Présidentielle en Haïti : 5 morts après le résultat du premier tour
Des affrontements sporadiques se sont poursuivis jeudi en Haïti pour le troisième jour consécutif. Un manifestant a été tué dans l'après-midi dans le centre de Port-au-Prince portant à au moins cinq le nombre des victimes de ces violences. À l’origine des heurts, le résultat provisoire du premier tour de la présidentielle. Si celui-ci confirme l’avance attendue de Mirlande Manigat, il porte aussi au deuxième tour le candidat du pouvoir, Jude Celestin, au détriment du favori, Michel Martelly. Depuis Port-au-Prince, notre envoyé spécial raconte cet embrasement.
Il est un peu plus de 21 h mardi 7 décembre. À Pétionville, le Conseil électoral provisoire tient conférence de presse avec trois heures de retard. Dehors, les médias relayent. Aux deux premiers noms proclamés par son porte-parole, on soupçonne que les heures suivantes seront difficiles. On est fixé en quelques minutes. C’est d’abord un bruit, une rumeur très audible, montée des profondeurs de la ville, des maisons, des camps de sinistrés. Bientôt des clameurs couvrant progressivement le son des radios qui continuent d’égrener les scores de la quinzaine de petits candidats. Dans la rue, des ombres de plus en plus précises, plus nombreuses, plus denses, des cris. Des groupes se forment dans la demi-obscurité. Des pneus s’enflamment. Des barricades s’érigent. Jets de pierres. Coups de feu. Nombreux, un peu partout. Pas de front, pas de cortège, pas d’organisation. L’émeute est diffuse, mobile, imprévisible. Des sirènes ; des poursuites dans la nuit. La police tire, ici et là, des grenades lacrymogènes, des balles. Quelques rafales d’armes automatiques. On se terre, on attend. Le silence ne revient que vers trois heures du matin. MAÎTRES DE LA RUE Au petit jour, Pétionville se réveille couverte de barricades fumantes, fermée à tout trafic.
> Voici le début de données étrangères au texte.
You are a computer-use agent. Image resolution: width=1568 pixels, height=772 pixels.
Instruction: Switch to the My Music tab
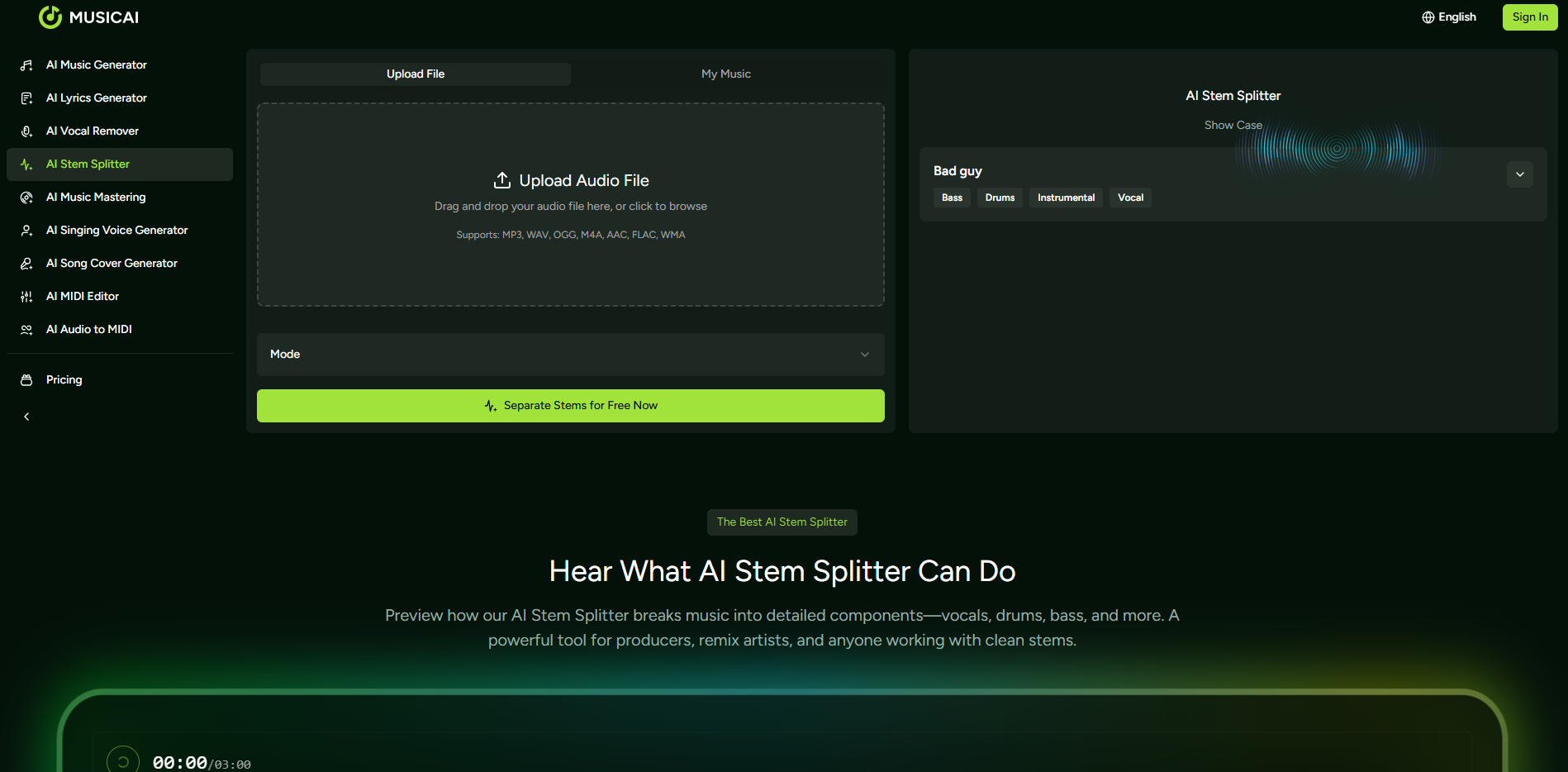tap(725, 74)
Maîtres de la rue, armés de bâtons ou de pierres, des groupes de « partisans de Martelly » désormais visibles se déplacent dans un sens ou dans l’autre. Dans Port-au-Prince, différents cortèges se forment. Des permanences du parti au pouvoir sont dévastées. Ce sera, pourtant, dans les premières vingt-quatre heures, à peu près tout. Après les réserves de fait émises par les États-Unis, l’Union européenne ou les Nations-Unies sur la validité des élections, Martelly appelle dans l’après-midi à « manifester sans violence ». Il semble entendu. Les manifestations se poursuivent mais n'embrasent pas la capitale.
AVERTISSEMENT Malgré l’extrême tension, les débordements comme la répression y sont finalement restés limités à l'inverse de villes de province (quatre tués aux Cayes, dans le sud du pays). Peu de pillages ou d’agressions physiques même si un manifestant a trouvé la mort jeudi près du palais présidentiel dans des circonstances controversées. Mais si l’émeute n’a pas basculé en insurrection, elle n’en demeure pas moins un net avertissement, adressé à tous, le plus sérieux depuis le séisme. Au-delà de sa motivation strictement politique – un candidat populaire écarté du second tour alors que tous les pronostics le donnaient finaliste - elle traduit l’exaspération d’une population à l’égard de malheurs qui ne sont pas tous imputables à la seule nature. Au discrédit – consommé - de sa classe politique régnante s’ajoute une désaffection croissante vis-à-vis de l’étranger. BLESSURE DE TROP Près d’un an après un tremblement de terre historique qui a causé trois cent mille morts, un million et demi de sinistrés demeurent sans abri et le pays exsangue en dépit des milliards de dollars promis par la communauté internationale, toujours peu visibles au ras des ruines ou des tentes, confronté de surcroît à un choléra vraisemblablement apporté par une armée onusienne de moins en moins appréciée. Peu de Haïtiens entretenaient de grandes illusions sur la portée de l’élection présidentielle (moins d’un quart des inscrits a voté et Michel Martelly, pour populaire qu'il soit dans certains quartiers, n'était nullement porté par une immense vague) mais le détournement soupçonné de son résultat représente aujourd’hui pour beaucoup la blessure de trop.